Alignement sur les priorités nationales
Le projet de recyclage des déchets plastiques pour la fabrication de la carte du Tchad et des poubelles dans les écoles tchadiennes est particulièrement pertinent et aligné sur les priorités du gouvernement et les objectifs des partenaires au développement du Tchad en matière de changement climatique au Tchad.
Le gouvernement tchadien, dans ses efforts pour relever le niveau d’ambition de ses CDN, reconnaît l’importance de la gestion des déchets et de la lutte contre la pollution plastique pour préserver l’environnement et améliorer la santé publique. Le projet de recyclage des déchets plastiques répond directement à ces préoccupations en offrant une solution concrète, créative et innovante pour réduire la quantité de déchets plastiques et promouvoir une économie circulaire et inclusive. En outre, le projet est lié aux objectifs du gouvernement en matière de développement durable et de changement climatique. En transformant les déchets plastiques en ressources utiles, le projet contribue à réduire les émissions de gaz à effet de serre associées à la production et à l’élimination des plastiques.

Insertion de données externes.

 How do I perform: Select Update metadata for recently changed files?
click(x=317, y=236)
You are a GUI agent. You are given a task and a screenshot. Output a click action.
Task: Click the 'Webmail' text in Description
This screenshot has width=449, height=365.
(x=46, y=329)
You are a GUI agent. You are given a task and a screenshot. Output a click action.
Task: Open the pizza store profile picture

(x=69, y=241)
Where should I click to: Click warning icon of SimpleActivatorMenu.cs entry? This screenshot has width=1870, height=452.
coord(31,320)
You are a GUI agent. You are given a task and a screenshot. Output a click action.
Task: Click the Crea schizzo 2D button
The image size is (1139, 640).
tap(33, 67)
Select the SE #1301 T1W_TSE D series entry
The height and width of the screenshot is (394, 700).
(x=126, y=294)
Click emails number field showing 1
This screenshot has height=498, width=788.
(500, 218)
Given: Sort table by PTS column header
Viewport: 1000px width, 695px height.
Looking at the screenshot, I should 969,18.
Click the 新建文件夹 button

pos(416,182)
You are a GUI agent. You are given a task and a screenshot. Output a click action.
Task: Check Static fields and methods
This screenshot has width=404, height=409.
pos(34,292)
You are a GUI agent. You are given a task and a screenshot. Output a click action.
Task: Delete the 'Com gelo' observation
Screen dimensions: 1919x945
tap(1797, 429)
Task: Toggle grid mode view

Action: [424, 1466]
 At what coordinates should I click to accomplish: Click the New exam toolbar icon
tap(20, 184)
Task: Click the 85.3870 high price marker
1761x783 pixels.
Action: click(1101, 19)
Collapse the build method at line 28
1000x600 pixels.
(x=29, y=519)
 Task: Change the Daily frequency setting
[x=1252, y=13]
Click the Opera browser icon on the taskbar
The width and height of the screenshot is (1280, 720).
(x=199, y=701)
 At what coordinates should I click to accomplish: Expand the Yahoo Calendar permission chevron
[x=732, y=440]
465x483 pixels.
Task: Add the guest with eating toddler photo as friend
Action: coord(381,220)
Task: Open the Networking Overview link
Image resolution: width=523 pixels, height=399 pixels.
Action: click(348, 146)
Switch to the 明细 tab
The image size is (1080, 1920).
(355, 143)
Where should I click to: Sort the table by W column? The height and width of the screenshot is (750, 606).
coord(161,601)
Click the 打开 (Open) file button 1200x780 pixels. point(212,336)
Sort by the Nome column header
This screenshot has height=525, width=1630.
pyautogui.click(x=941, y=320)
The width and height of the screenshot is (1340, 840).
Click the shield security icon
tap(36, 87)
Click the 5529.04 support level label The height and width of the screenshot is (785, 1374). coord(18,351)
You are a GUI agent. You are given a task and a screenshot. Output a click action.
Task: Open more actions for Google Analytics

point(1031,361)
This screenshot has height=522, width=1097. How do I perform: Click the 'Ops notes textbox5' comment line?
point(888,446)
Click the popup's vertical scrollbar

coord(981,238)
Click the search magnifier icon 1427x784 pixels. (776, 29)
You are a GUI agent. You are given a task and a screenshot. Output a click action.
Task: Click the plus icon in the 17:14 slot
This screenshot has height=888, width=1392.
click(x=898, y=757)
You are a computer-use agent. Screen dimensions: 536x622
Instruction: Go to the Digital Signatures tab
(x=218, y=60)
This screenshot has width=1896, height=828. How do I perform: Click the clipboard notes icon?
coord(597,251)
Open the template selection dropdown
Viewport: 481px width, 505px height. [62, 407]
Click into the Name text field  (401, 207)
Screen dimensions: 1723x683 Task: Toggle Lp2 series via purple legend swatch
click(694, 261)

Il s’inscrit donc dans l’agenda national de transition vers une économie verte et résiliente et peut être une option privilégiée pour la Responsabilité Sociale des Entreprises (RSE) au Tchad (entreprises de fabrication et de vente d’eau minérale, Brasserie du Tchad, etc.)
Quant aux partenaires au développement du Tchad, ils accordent une grande importance à la lutte contre le changement climatique et à la promotion de pratiques durables. Ce projet de recyclage des déchets plastiques constitue une approche innovante et concrète pour répondre à ces enjeux. Il s’inscrit également dans le cadre des efforts internationaux visant à réduire la pollution plastique, à promouvoir le recyclage et à renforcer la résilience des communautés face aux effets du changement climatique. Cette innovation pourrait être utilisée au niveau international pour inspirer d’autres organisations de jeunes activistes afin d’avoir un impact plus important.